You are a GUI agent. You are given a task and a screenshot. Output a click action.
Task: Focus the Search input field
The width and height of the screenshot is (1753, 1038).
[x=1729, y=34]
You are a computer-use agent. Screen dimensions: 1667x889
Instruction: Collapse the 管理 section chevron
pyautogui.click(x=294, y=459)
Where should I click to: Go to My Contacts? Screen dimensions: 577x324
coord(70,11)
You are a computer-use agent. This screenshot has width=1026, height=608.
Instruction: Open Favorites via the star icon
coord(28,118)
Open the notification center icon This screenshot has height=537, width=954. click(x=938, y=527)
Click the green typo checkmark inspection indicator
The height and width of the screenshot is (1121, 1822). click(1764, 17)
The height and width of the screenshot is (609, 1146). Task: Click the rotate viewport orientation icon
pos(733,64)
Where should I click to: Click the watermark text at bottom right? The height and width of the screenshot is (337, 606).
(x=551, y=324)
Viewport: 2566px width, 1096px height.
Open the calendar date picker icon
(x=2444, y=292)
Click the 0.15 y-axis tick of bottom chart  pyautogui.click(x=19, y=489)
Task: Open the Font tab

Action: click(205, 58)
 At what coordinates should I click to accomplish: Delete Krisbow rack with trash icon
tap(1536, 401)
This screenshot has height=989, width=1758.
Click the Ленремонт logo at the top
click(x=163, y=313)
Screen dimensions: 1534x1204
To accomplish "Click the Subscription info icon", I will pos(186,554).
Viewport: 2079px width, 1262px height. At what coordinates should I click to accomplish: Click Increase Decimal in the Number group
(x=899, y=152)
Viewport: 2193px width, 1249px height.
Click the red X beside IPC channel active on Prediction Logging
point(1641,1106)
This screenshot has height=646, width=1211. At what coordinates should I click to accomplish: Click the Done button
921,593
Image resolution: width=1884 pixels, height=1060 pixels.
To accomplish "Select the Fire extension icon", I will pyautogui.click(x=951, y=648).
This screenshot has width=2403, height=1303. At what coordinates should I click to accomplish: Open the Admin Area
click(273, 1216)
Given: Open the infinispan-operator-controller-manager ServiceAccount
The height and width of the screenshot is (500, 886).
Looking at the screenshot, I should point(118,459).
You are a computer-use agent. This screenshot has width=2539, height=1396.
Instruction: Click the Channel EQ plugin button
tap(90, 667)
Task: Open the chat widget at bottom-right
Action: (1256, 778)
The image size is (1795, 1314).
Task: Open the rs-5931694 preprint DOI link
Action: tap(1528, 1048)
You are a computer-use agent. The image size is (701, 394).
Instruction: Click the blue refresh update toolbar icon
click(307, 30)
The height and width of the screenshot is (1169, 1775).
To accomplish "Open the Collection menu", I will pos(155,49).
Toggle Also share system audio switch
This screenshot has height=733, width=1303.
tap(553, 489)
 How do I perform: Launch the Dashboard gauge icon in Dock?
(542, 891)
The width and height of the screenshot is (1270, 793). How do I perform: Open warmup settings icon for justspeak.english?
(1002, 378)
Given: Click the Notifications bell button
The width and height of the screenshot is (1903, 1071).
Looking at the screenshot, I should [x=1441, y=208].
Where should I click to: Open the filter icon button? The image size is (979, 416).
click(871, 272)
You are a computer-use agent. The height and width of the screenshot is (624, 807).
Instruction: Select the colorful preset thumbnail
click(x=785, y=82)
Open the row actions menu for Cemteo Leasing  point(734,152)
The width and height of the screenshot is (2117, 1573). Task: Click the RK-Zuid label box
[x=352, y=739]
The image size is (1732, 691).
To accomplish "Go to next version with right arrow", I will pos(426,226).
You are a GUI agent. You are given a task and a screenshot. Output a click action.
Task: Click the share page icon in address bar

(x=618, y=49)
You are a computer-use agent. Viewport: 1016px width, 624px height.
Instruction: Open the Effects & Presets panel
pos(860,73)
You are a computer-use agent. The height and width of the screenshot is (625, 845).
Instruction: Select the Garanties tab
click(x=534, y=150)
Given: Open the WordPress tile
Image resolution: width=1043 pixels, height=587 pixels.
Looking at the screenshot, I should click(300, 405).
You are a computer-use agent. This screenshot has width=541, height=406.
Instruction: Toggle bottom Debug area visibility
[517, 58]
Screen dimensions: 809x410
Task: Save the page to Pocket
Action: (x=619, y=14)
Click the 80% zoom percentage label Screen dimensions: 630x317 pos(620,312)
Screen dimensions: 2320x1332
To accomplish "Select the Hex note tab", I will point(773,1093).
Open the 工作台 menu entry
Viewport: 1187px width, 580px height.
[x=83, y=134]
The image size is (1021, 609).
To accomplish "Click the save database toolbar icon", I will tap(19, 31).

> **TASK DESCRIPTION**:
Repeat every line of the data verbatim.

> **RESPONSE FOR THIS EXERCISE**:
You are a GUI agent. You are given a task and a screenshot. Output a click action.
Task: Focus the Search input field
The width and height of the screenshot is (1753, 1038).
[x=1729, y=34]
You are a computer-use agent. Screen dimensions: 1667x889
Instruction: Collapse the 管理 section chevron
pyautogui.click(x=294, y=459)
Where should I click to: Go to My Contacts? Screen dimensions: 577x324
coord(70,11)
You are a computer-use agent. This screenshot has width=1026, height=608.
Instruction: Open Favorites via the star icon
coord(28,118)
Open the notification center icon This screenshot has height=537, width=954. click(x=938, y=527)
Click the green typo checkmark inspection indicator
The height and width of the screenshot is (1121, 1822). click(1764, 17)
The height and width of the screenshot is (609, 1146). Task: Click the rotate viewport orientation icon
pos(733,64)
Where should I click to: Click the watermark text at bottom right? The height and width of the screenshot is (337, 606).
(x=551, y=324)
Viewport: 2566px width, 1096px height.
Open the calendar date picker icon
(x=2444, y=292)
Click the 0.15 y-axis tick of bottom chart  pyautogui.click(x=19, y=489)
Task: Open the Font tab

Action: click(205, 58)
 At what coordinates should I click to accomplish: Delete Krisbow rack with trash icon
tap(1536, 401)
This screenshot has height=989, width=1758.
Click the Ленремонт logo at the top
click(x=163, y=313)
Screen dimensions: 1534x1204
To accomplish "Click the Subscription info icon", I will pos(186,554).
Viewport: 2079px width, 1262px height. At what coordinates should I click to accomplish: Click Increase Decimal in the Number group
(x=899, y=152)
Viewport: 2193px width, 1249px height.
Click the red X beside IPC channel active on Prediction Logging
point(1641,1106)
This screenshot has height=646, width=1211. At what coordinates should I click to accomplish: Click the Done button
921,593
Image resolution: width=1884 pixels, height=1060 pixels.
To accomplish "Select the Fire extension icon", I will pyautogui.click(x=951, y=648).
This screenshot has width=2403, height=1303. At what coordinates should I click to accomplish: Open the Admin Area
click(273, 1216)
Given: Open the infinispan-operator-controller-manager ServiceAccount
The height and width of the screenshot is (500, 886).
Looking at the screenshot, I should point(118,459).
You are a computer-use agent. This screenshot has width=2539, height=1396.
Instruction: Click the Channel EQ plugin button
tap(90, 667)
Task: Open the chat widget at bottom-right
Action: (1256, 778)
The image size is (1795, 1314).
Task: Open the rs-5931694 preprint DOI link
Action: tap(1528, 1048)
You are a computer-use agent. The image size is (701, 394).
Instruction: Click the blue refresh update toolbar icon
click(307, 30)
The height and width of the screenshot is (1169, 1775).
To accomplish "Open the Collection menu", I will pos(155,49).
Toggle Also share system audio switch
This screenshot has height=733, width=1303.
tap(553, 489)
 How do I perform: Launch the Dashboard gauge icon in Dock?
(542, 891)
The width and height of the screenshot is (1270, 793). How do I perform: Open warmup settings icon for justspeak.english?
(1002, 378)
Given: Click the Notifications bell button
The width and height of the screenshot is (1903, 1071).
Looking at the screenshot, I should [x=1441, y=208].
Where should I click to: Open the filter icon button? The image size is (979, 416).
click(871, 272)
You are a computer-use agent. The height and width of the screenshot is (624, 807).
Instruction: Select the colorful preset thumbnail
click(x=785, y=82)
Open the row actions menu for Cemteo Leasing  point(734,152)
The width and height of the screenshot is (2117, 1573). Task: Click the RK-Zuid label box
[x=352, y=739]
The image size is (1732, 691).
To accomplish "Go to next version with right arrow", I will pos(426,226).
You are a GUI agent. You are given a task and a screenshot. Output a click action.
Task: Click the share page icon in address bar

(x=618, y=49)
You are a computer-use agent. Viewport: 1016px width, 624px height.
Instruction: Open the Effects & Presets panel
pos(860,73)
You are a computer-use agent. The height and width of the screenshot is (625, 845).
Instruction: Select the Garanties tab
click(x=534, y=150)
Given: Open the WordPress tile
Image resolution: width=1043 pixels, height=587 pixels.
Looking at the screenshot, I should click(300, 405).
You are a computer-use agent. This screenshot has width=541, height=406.
Instruction: Toggle bottom Debug area visibility
[517, 58]
Screen dimensions: 809x410
Task: Save the page to Pocket
Action: (x=619, y=14)
Click the 80% zoom percentage label Screen dimensions: 630x317 pos(620,312)
Screen dimensions: 2320x1332
To accomplish "Select the Hex note tab", I will point(773,1093).
Open the 工作台 menu entry
Viewport: 1187px width, 580px height.
[x=83, y=134]
The image size is (1021, 609).
To accomplish "Click the save database toolbar icon", I will tap(19, 31).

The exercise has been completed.